O Eurovision! I love you europy! How did this thing evolve into the Festival of Worstness that it is? Are there seriously no better songwriters than this in the whole of “Europe”? Is melody dead? And what’s with the dancing clowns and hip-hopping mimes? Jesus Wept! At least the semi-clad Roman gladiators doing fisting gestures succeed in distracting you entirely from the music. As for the people they call ‘Artistas’… Anna and Frida must be reaching for the Prozac.

euroviosion

Why the funk do they have to sing in English? “I’m in love with a fairytale/ even though it hurts/ I don’t care if I lose my mind/ cos I’m already cursed” – That was the offering from the winner. Sorry Norway: A LYRIC, IT AIN’T. Spare us your stupidity and sing it in Norwegian next time. I can just see the 2009 auditions : no singing or dancing involved, just an afternoon of smiling midriffs. It looks like every year the show’s heating budget increases, and the stylists’ budgets get cut in half. Next year the ‘Artistas’ will be performing in the nuddy. It’s got to be an improvement.

eurovision 2009

Anyway, still hobbling about with a cane, taking my powders and pills, waiting for a cure. I’m thinking I might start dressing in black just to complete the old-biddy image.

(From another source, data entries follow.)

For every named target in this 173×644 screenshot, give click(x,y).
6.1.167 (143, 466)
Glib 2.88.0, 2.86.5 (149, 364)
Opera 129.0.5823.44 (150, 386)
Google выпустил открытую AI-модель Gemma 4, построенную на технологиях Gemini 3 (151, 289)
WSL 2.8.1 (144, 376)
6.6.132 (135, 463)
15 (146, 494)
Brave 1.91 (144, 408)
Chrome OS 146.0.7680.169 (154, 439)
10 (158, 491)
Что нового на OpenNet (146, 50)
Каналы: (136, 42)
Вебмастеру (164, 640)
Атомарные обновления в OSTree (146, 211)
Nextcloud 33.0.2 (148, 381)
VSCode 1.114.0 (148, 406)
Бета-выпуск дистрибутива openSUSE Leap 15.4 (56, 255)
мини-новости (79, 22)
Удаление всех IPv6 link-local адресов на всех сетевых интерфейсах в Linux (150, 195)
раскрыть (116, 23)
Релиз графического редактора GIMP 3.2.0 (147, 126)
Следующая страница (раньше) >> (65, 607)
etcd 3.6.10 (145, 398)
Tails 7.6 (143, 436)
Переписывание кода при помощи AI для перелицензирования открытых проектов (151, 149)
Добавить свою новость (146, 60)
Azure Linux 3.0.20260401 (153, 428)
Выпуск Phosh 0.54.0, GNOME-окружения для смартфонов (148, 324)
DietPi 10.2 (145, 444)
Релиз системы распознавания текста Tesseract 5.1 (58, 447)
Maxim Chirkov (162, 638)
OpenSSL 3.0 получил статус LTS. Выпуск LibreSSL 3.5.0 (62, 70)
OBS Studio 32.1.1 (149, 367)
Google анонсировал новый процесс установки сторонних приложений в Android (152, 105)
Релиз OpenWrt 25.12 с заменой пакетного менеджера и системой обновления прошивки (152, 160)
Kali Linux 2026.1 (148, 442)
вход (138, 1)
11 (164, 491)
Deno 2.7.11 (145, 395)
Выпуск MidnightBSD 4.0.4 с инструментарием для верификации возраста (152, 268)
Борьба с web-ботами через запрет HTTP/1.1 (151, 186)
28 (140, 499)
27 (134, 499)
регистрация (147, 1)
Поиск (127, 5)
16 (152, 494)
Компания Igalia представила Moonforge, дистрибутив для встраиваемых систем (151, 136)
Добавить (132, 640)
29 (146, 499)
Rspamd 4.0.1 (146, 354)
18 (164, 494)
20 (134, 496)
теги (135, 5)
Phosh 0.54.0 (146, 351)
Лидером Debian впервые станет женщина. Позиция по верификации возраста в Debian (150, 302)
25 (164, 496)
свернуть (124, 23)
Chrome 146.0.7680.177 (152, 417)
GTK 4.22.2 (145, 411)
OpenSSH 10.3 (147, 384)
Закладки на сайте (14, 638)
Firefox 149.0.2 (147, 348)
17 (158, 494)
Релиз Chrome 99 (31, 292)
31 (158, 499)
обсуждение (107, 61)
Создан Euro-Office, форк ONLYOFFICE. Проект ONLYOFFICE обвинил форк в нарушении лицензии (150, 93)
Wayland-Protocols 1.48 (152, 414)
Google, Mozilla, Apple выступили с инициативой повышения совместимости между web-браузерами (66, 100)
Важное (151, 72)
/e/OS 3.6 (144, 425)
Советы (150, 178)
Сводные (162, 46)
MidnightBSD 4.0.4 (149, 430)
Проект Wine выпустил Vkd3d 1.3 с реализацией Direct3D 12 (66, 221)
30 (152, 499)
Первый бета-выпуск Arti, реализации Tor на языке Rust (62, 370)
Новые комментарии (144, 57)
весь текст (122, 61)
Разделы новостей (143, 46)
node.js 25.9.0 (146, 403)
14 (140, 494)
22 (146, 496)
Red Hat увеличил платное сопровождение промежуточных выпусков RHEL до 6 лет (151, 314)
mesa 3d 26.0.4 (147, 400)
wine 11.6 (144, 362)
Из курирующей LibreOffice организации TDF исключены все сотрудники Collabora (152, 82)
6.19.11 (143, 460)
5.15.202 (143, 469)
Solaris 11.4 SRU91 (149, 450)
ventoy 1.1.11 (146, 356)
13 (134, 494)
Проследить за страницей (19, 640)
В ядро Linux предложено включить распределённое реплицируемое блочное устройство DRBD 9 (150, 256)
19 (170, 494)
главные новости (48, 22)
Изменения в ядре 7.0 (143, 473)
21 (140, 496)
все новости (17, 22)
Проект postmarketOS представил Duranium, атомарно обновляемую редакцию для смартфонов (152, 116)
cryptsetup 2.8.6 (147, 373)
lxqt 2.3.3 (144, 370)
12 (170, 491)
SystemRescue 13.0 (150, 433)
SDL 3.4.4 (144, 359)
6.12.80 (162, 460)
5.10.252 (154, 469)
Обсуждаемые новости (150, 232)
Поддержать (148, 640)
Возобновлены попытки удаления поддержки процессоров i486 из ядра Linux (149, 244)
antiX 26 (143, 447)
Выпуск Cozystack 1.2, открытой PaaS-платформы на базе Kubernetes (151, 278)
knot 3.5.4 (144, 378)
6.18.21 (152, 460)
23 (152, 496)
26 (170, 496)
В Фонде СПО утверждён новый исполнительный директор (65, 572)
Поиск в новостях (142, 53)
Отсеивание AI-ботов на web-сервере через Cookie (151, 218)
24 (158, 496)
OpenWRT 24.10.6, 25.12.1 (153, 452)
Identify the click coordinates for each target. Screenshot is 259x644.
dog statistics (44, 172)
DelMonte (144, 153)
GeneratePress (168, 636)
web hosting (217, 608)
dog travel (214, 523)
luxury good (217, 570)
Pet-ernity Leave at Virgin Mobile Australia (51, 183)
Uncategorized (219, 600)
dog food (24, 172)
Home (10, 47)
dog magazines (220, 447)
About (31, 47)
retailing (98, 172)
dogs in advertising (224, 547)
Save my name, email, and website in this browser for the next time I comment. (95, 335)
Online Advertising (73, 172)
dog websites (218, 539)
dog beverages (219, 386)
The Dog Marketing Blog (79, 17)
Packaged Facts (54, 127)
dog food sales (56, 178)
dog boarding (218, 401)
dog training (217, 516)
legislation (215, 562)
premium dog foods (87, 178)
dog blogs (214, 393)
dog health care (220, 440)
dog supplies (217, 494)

stone oven cooking – portuguese style

One fine day before I was struck down by this uselessness, I lit the old stone oven at the back of the “laundry”. Tia Maria (‘Aunty Maria’, as I call the matriarch of the village: it cracks them up every time, even though they don’t know about the drink) advised that it would take about an hour to heat up. After an hour I had to move the fire to the opposite side of the oven and give that side an half hour. Then you’re supposed to take the fire out (the stones are meant to go white), put in the food and shut the door (don’t have a door, so I’m using a stone).

the oven

But the stones didn’t go white! Even after 3 hours! By 10pm, I had to just get the food in there or I’d starve to death. I had prepared a cake with lemon and almonds, a dozen bread rolls and a pot of tandoori chicken.

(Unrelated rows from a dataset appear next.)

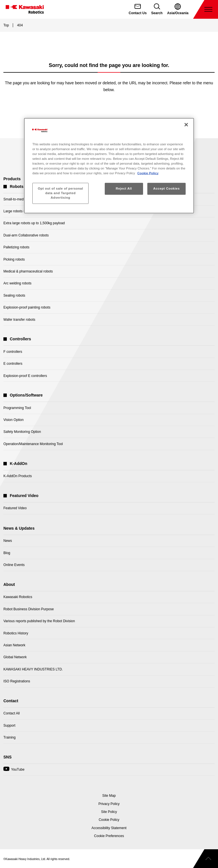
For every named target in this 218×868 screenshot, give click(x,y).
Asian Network (14, 645)
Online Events (14, 565)
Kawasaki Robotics (18, 597)
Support (9, 725)
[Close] (186, 124)
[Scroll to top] (206, 859)
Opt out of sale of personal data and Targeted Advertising (60, 193)
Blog (7, 553)
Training (9, 737)
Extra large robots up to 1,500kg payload (34, 223)
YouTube (14, 771)
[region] (109, 165)
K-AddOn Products (18, 476)
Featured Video (15, 508)
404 (20, 25)
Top (6, 25)
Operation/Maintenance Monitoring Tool (33, 444)
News (7, 541)
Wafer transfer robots (19, 319)
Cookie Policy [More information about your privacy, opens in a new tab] (148, 173)
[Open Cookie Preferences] (109, 836)
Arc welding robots (18, 283)
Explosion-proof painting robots (27, 307)
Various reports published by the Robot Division (39, 621)
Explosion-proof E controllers (25, 376)
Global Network (15, 657)
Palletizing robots (16, 247)
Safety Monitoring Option (22, 432)
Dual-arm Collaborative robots (26, 235)
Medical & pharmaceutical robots (28, 271)
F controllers (13, 352)
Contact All (11, 713)
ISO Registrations (17, 681)
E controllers (13, 364)
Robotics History (15, 633)
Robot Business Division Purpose (28, 609)
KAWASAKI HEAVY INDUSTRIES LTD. (33, 669)
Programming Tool (17, 408)
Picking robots (14, 259)
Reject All (124, 188)
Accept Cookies (166, 188)
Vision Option (13, 420)
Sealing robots (14, 296)
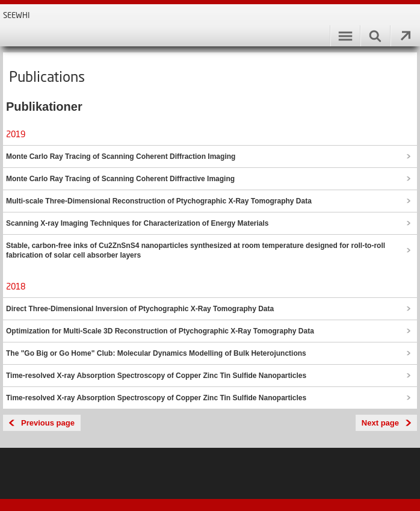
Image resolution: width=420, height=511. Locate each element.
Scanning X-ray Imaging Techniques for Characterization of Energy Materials (137, 223)
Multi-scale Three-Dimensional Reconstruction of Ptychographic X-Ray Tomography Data (159, 201)
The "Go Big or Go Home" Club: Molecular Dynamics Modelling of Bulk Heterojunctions (156, 353)
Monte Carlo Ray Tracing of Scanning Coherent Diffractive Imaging (120, 179)
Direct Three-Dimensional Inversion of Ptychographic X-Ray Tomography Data (140, 309)
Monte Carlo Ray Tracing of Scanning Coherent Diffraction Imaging (120, 156)
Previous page (48, 423)
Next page (380, 423)
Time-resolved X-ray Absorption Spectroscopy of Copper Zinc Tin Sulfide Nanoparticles (156, 376)
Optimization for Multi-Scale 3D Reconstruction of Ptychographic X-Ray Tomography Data (160, 331)
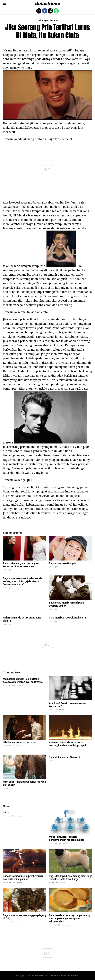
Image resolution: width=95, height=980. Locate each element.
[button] (5, 3)
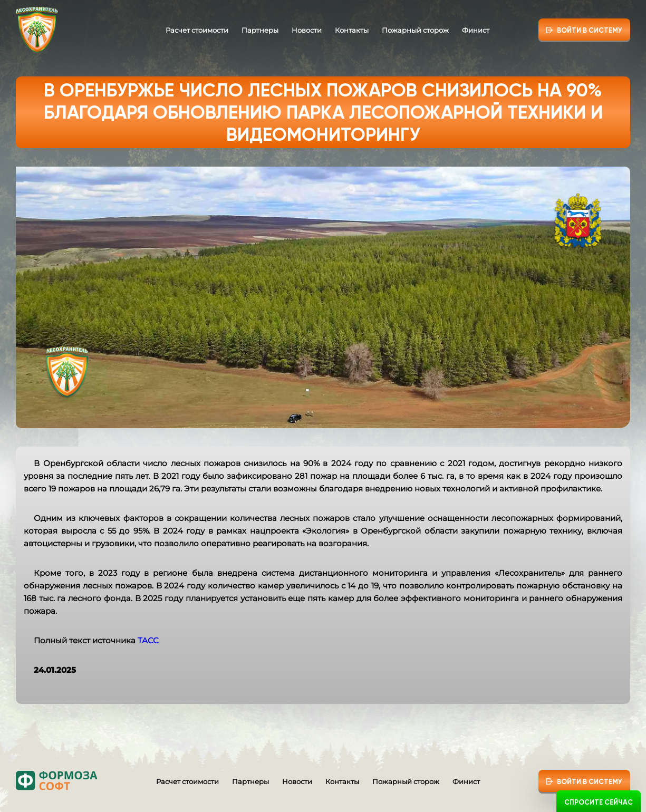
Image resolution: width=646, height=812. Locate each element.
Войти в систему (590, 30)
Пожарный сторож (415, 30)
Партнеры (260, 30)
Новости (306, 30)
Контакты (352, 30)
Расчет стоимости (197, 30)
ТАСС (148, 640)
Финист (476, 30)
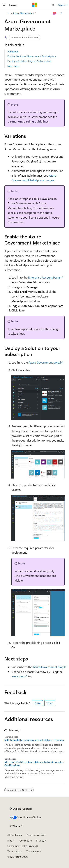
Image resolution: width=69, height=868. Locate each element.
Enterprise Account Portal (44, 277)
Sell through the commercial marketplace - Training (34, 740)
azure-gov (18, 676)
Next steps (13, 66)
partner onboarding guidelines (28, 121)
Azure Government (24, 13)
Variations (13, 51)
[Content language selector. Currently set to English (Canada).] (21, 809)
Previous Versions (36, 835)
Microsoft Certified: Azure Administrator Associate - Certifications (34, 764)
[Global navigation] (4, 5)
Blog (10, 840)
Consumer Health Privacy (22, 846)
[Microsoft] (35, 5)
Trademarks (33, 851)
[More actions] (61, 13)
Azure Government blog (48, 667)
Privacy (40, 840)
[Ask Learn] (55, 13)
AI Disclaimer (15, 835)
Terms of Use (14, 851)
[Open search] (53, 5)
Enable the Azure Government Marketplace (32, 56)
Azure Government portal (45, 362)
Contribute (26, 840)
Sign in (62, 5)
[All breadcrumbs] (7, 13)
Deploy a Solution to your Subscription (29, 61)
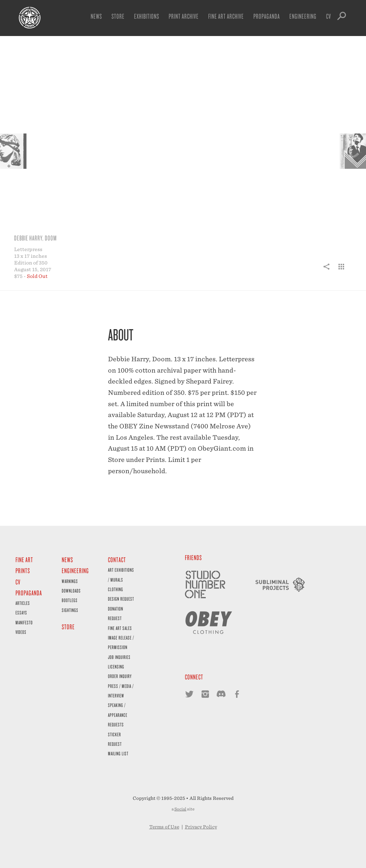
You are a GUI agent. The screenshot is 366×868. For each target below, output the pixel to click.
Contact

And so, the cake didn’t rise and the bread rolls turned out like scones. But the chicken was heavenly. Next time I’ll have to throw a whole tree in there and keep an infernal blaze going the whole day. I realise now that my ancient oven is about ten times the size of Tia Maria’s modern one…It would be great for a party, a wedding, a bah mitzva – I could roast 20 chooks at once…

buns

Having an outdoor ‘bread’ oven and grill, like the Aussie BBQ, is an essential Portuguese home fixture. That and the coffee machine. My neighbours don’t have dishwashers, DVD or hi-fi but they all have espresso machines… likely they are the inexpensive models… and they make really great, creamy espresso. So if you’re thinking of buying one, look for a Portuguese model and shop for coffee in Petersham or your local Little Portugal.

I have been on a diet since I got back from Paris. My sister-in-law had spent a week in Geneva where, let’s be honest, they is nothing else to do but visit chocolate shops. So not only did we have copious quantities of chocolate for immediate gratification, but I returned home loaded with an ungainly box of truffles and big fat log of nougat. And a big fat log around my middle. But what can you do? I did consider giving it all to the neighbours, but since one of them meantime had murdered my dog, it wasn’t an option unless my revenge was to clog their arteries.

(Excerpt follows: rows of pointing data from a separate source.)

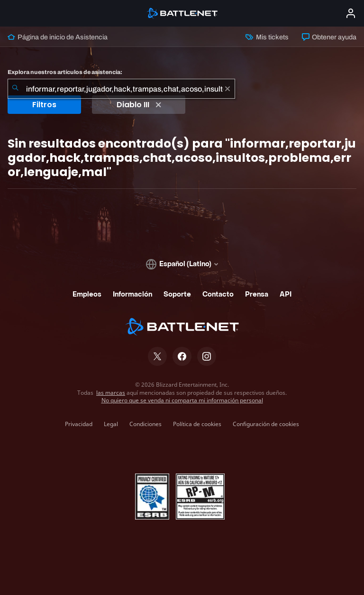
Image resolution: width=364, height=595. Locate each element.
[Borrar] (228, 89)
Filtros (44, 104)
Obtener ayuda (329, 37)
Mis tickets (267, 37)
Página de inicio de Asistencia (57, 37)
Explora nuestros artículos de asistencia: (65, 72)
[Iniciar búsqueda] (15, 89)
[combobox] (121, 89)
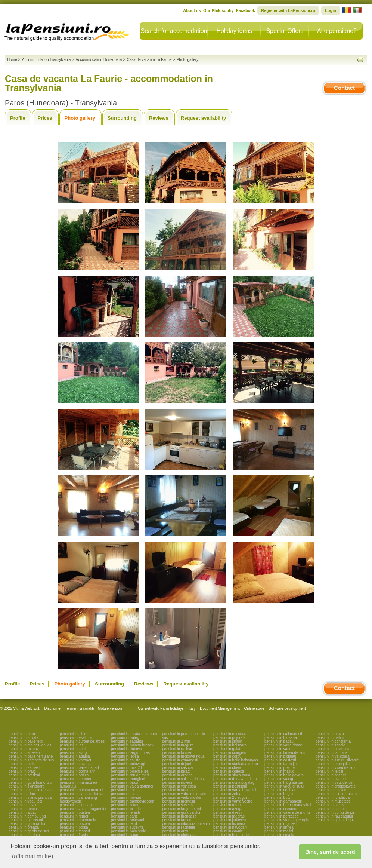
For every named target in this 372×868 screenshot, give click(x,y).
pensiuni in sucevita (127, 827)
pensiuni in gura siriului (181, 812)
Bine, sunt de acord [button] (330, 852)
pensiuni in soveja (279, 835)
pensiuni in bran (22, 734)
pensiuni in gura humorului (30, 782)
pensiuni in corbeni (75, 779)
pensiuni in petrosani (26, 820)
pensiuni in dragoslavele (335, 786)
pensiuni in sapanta (127, 741)
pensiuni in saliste (125, 760)
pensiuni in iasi (72, 745)
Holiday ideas (234, 31)
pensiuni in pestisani (230, 786)
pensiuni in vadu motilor (182, 797)
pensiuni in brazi (124, 782)
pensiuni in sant (124, 816)
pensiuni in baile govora (284, 775)
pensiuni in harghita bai (283, 782)
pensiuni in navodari (230, 827)
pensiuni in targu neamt (182, 809)
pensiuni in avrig (73, 752)
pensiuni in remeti (74, 816)
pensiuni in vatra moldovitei (185, 794)
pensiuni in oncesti (331, 775)
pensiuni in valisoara (332, 756)
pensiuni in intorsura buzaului (186, 823)
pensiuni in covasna (76, 764)
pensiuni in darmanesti (283, 801)
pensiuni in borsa (74, 827)
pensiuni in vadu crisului (284, 786)
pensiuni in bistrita (126, 809)
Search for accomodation (174, 31)
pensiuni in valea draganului (83, 809)
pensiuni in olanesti (331, 779)
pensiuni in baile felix (26, 741)
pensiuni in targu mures (130, 752)
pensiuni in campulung (27, 816)
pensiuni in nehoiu (331, 737)
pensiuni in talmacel (332, 752)
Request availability (203, 118)
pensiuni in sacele (331, 745)
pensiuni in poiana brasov (132, 745)
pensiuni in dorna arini (78, 771)
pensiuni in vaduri (279, 749)
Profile (18, 118)
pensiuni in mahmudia (78, 820)
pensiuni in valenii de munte (287, 812)
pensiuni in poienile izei (130, 771)
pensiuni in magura (178, 745)
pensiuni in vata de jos (334, 782)
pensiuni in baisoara (230, 745)
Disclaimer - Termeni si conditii (69, 708)
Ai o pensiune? (337, 31)
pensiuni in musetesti (333, 801)
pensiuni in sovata (24, 737)
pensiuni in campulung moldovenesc (78, 799)
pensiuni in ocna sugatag (234, 782)
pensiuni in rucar (124, 835)
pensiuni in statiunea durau (236, 764)
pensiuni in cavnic (228, 831)
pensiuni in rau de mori (130, 775)
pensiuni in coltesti (229, 771)
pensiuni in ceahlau (280, 790)
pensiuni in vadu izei (25, 801)
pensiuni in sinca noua (232, 775)
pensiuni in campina (332, 809)
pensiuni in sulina (125, 794)
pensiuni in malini (279, 831)
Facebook (245, 10)
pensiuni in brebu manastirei (288, 805)
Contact (344, 88)
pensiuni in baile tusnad (79, 767)
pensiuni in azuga (228, 809)
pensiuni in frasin (74, 835)
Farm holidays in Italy (178, 708)
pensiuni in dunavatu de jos (236, 779)
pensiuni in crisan (23, 805)
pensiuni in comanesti (180, 760)
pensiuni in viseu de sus (335, 767)
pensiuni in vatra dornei (283, 745)
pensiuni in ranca (23, 809)
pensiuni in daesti (227, 812)
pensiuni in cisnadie (280, 809)
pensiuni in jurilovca (229, 820)
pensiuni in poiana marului (81, 790)
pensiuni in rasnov (24, 749)
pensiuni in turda (227, 805)
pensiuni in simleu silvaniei (338, 760)
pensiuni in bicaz (176, 771)
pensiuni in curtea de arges (82, 741)
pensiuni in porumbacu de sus (183, 736)
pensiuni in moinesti (179, 801)
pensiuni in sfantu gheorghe (287, 820)
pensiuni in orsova (75, 823)
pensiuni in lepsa (125, 756)
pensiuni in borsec (177, 752)
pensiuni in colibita (126, 790)
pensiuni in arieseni (25, 752)
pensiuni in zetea (227, 794)
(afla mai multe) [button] (32, 856)
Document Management (220, 708)
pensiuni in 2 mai (176, 741)
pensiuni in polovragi (128, 764)
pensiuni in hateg (125, 737)
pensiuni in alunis (330, 805)
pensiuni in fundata (24, 835)
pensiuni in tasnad (75, 831)
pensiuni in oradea (177, 775)
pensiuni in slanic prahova (30, 797)
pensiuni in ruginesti (281, 823)
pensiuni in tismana (229, 823)
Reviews (159, 118)
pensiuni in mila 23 (126, 767)
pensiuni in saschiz (178, 805)
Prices (44, 118)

So now, after several weeks of no-carbohydrates-at-night and NO PASTRIES (OMG), I have achieved no weight loss whatsoever. My only hope is that I do have four months (or four years) of physical work in the sun ahead, provided I get better sometime, so that ought to keep me from looking like mutton-dressed-as-lamb…

A diet is futile now I’m sick, anyway. The Portuguese (well, just my village people, anyway) believe that you eat your way out of illness. At home it’s vegemite toast and chicken soup and black tea, but the neighbours here are insistent that if I don’t eat at least 20,000 calories a day, I’m going to die. I read recently that the Portuguese are the only people in Europe who underestimate their weight. IE: They think they are anorexic when actually they have a healthy BMI. When they push me to eat more I feel it’s payback for all the times I hassled my super-lean friends.